* [ACTIONS TO TAKE]
• A. Reproduce, word for word, the entire message about why a LHS is never autogenerated.
• B. Quote the rows from the line with "Given: Open page" up to and including the line with "Looking at the", and nothing more.

* [PASSAGE PROVIDED]

[start]

I would actually appreciate a refresher on the original motivation
behind never autogenerating a LHS. I recall being told it has
something to do with tied data, but I was never clear on exactly how
that related. I would think that tied data would only require
VTABLE_assign method, and would not care how its RHS was created (via
an add or mul or whatever).
Thus I would argue for having most operators create their result (but
having a special assign that would call a VTABLE method) and forcing
languages with active data to go through a two step assignment
$P0 = $P1 + $P2 # P0 created
$P3 <- $P0 # P3 gets to run its tied code
and languages like python which have immutable scalars could always use
$P0 = $P1 + $P2 # P0 created
One concern that occurs to me is that this would cause more new PMC
allocations. But I am whether or not that is true.
> 7) separate inplace methods
>
> Opcodes like:
>
> d += r # add d, r
>
> are currently using the normal add method with the destination set to
> SELF. This is suboptimal, especially, when the destination PMC is
> morphed to a different type (e.g. due to bigint promotion) which
> destroys the value of SELF.

[end]

* [ENTRIES PROVIDED]
[start]

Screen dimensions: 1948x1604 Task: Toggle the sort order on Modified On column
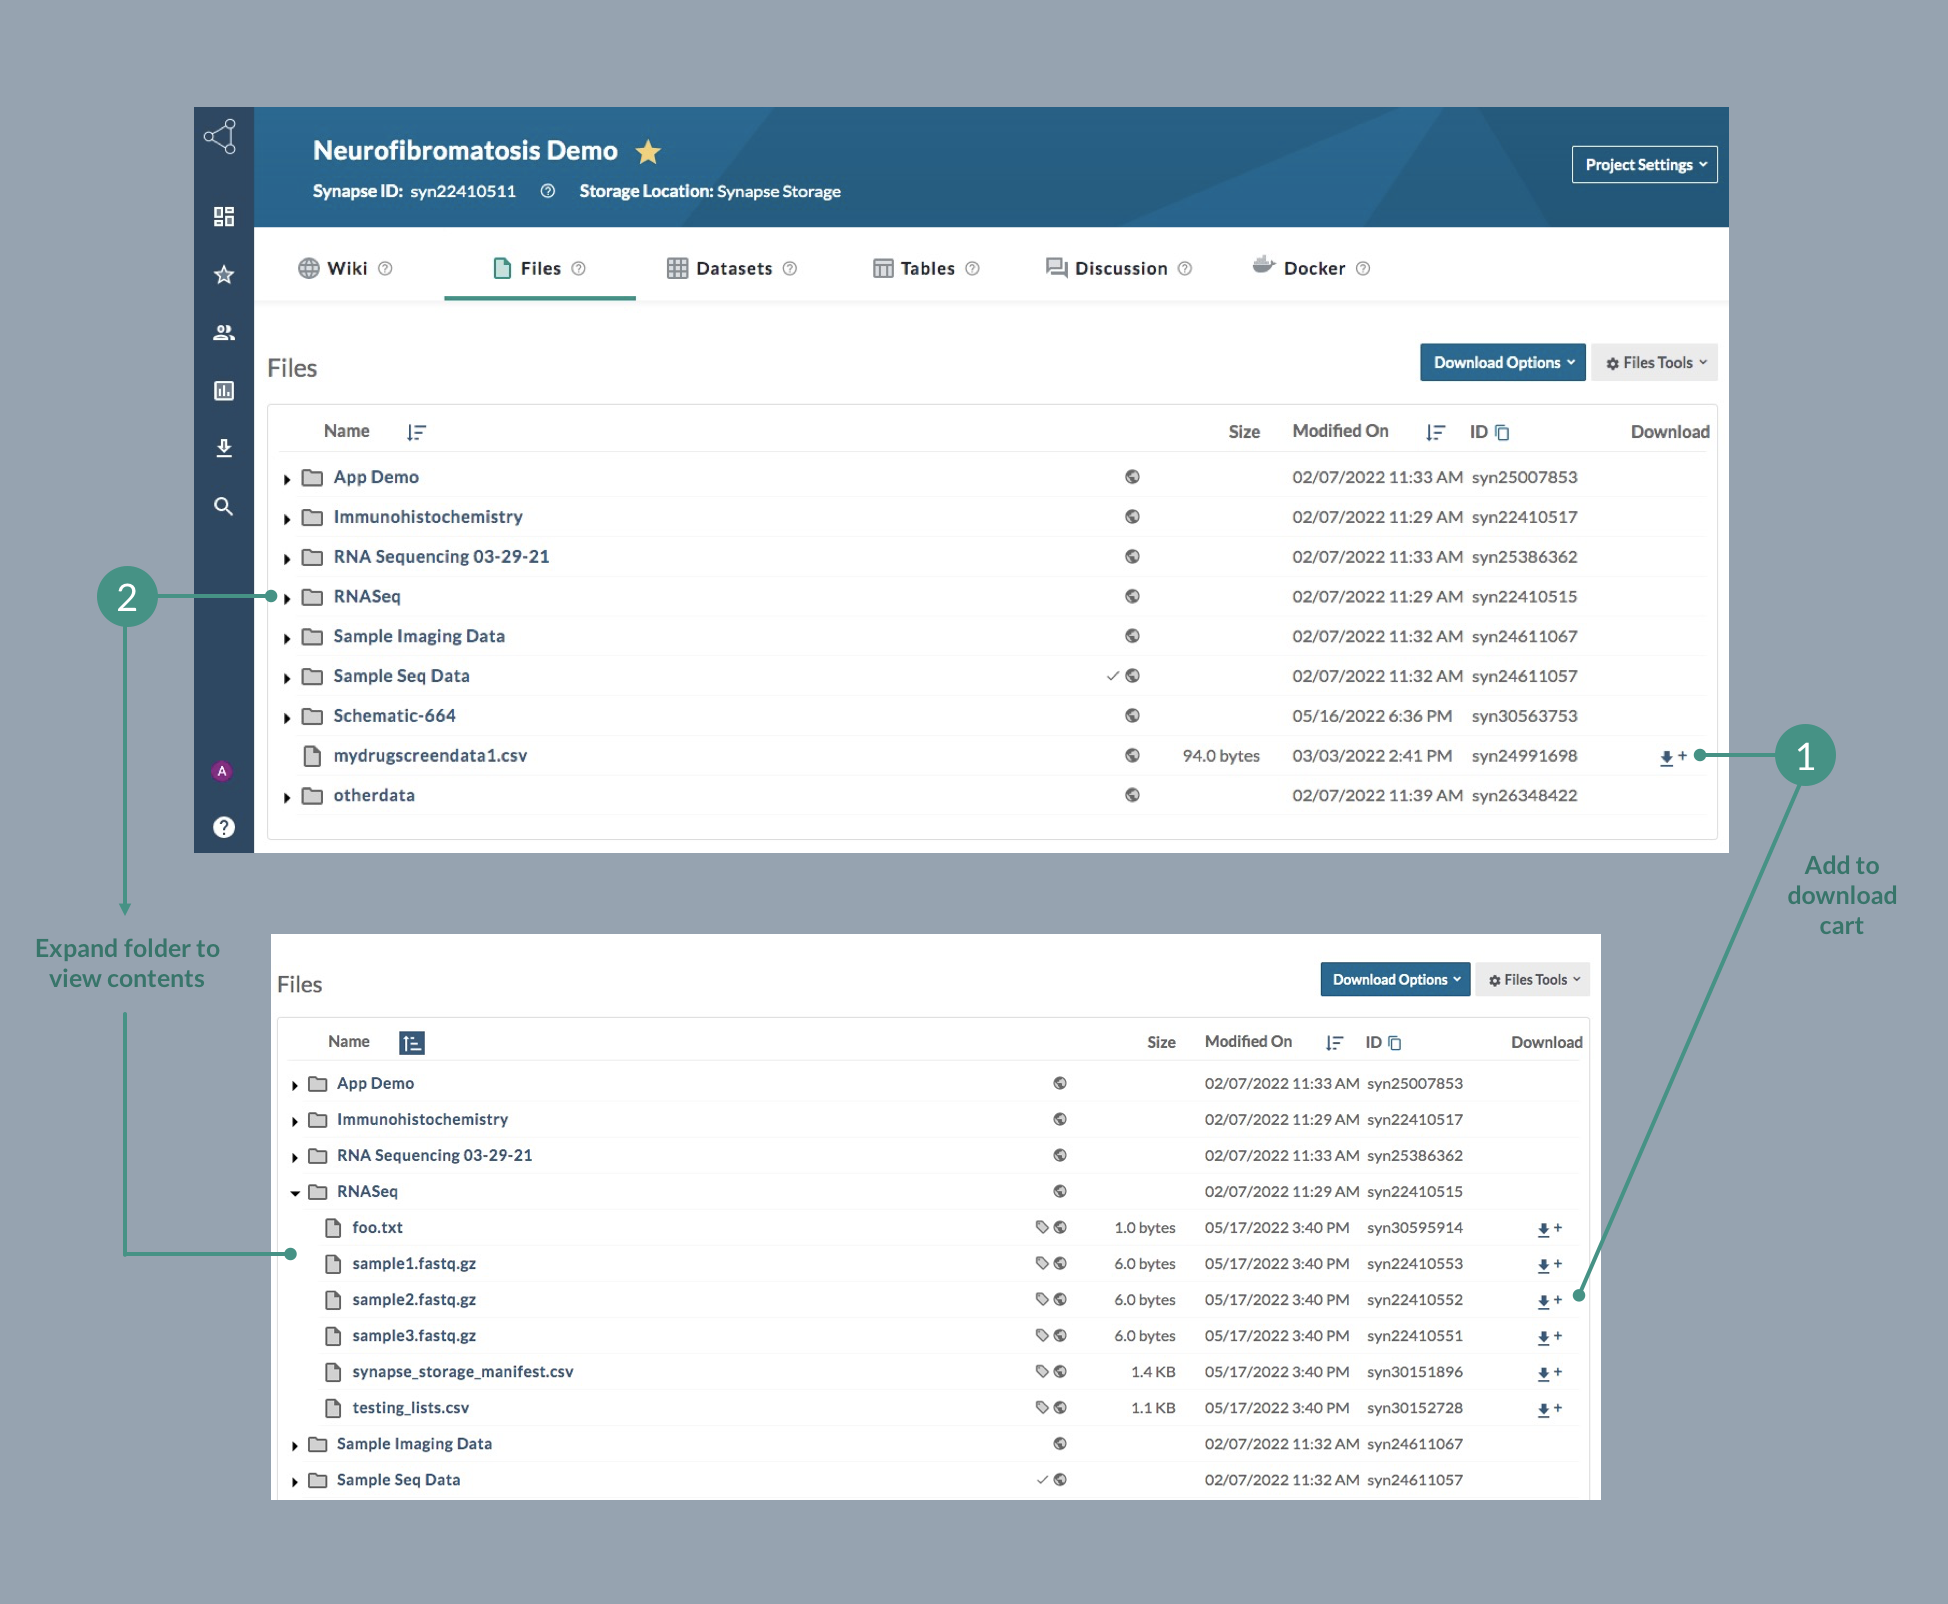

[end]
[start]

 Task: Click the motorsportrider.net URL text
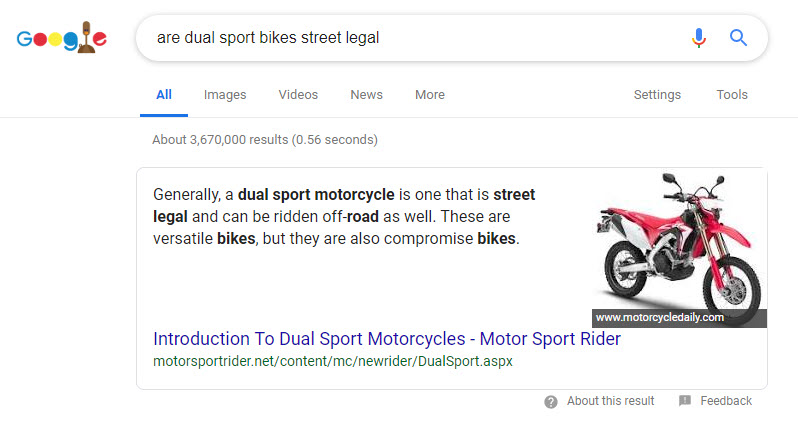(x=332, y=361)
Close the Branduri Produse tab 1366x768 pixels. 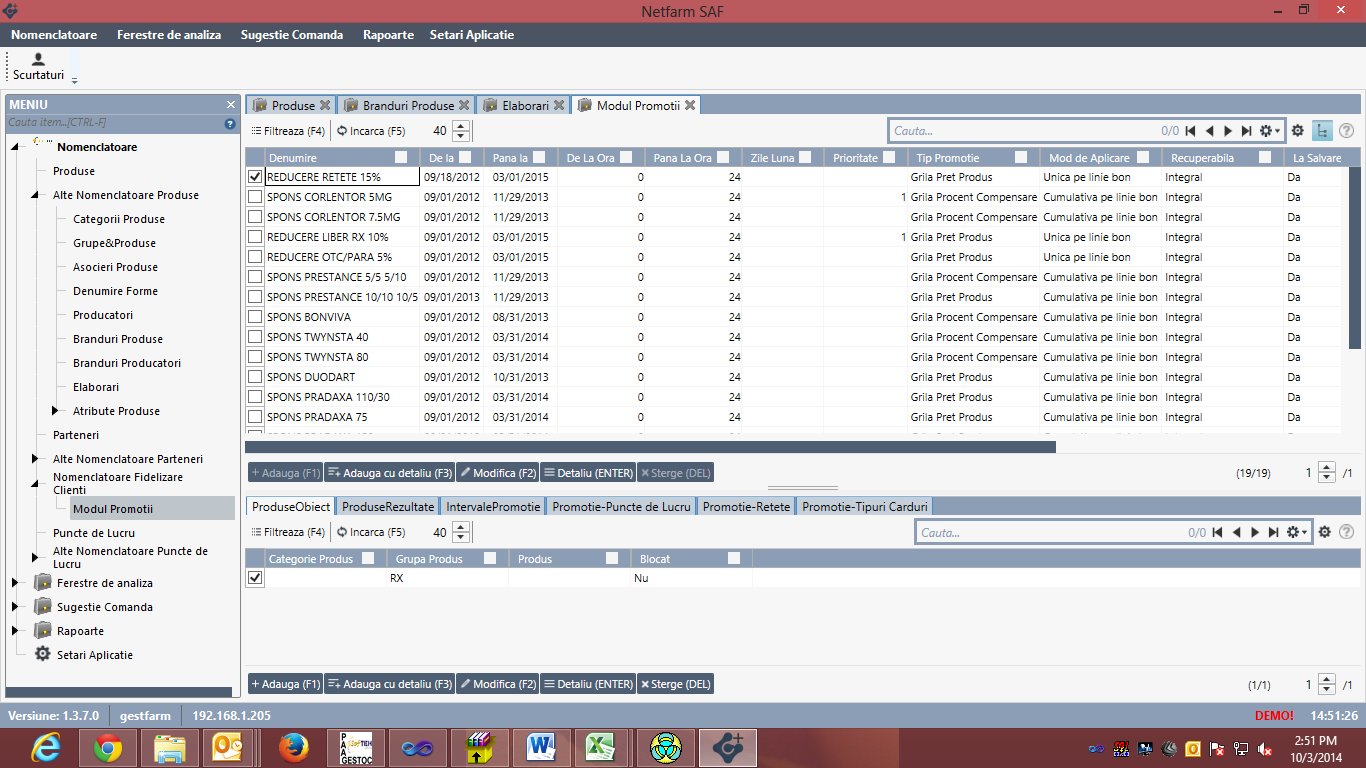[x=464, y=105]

[end]
[start]

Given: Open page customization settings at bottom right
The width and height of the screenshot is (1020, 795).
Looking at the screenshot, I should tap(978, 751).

[end]

* [WORKED SOLUTIONS]
• A.
I would actually appreciate a refresher on the original motivation
behind never autogenerating a LHS. I recall being told it has
something to do with tied data, but I was never clear on exactly how
that related. I would think that tied data would only require
VTABLE_assign method, and would not care how its RHS was created (via
an add or mul or whatever).
Thus I would argue for having most operators create their result (but
having a special assign that would call a VTABLE method) and forcing
languages with active data to go through a two step assignment
$P0 = $P1 + $P2 # P0 created
$P3 <- $P0 # P3 gets to run its tied code
and languages like python which have immutable scalars could always use
$P0 = $P1 + $P2 # P0 created
One concern that occurs to me is that this would cause more new PMC
allocations. But I am whether or not that is true.
> 7) separate inplace methods
>
> Opcodes like:
>
> d += r # add d, r
>
> are currently using the normal add method with the destination set to
> SELF. This is suboptimal, especially, when the destination PMC is
> morphed to a different type (e.g. due to bigint promotion) which
> destroys the value of SELF.

• B.
Given: Open page customization settings at bottom right
The width and height of the screenshot is (1020, 795).
Looking at the screenshot, I should tap(978, 751).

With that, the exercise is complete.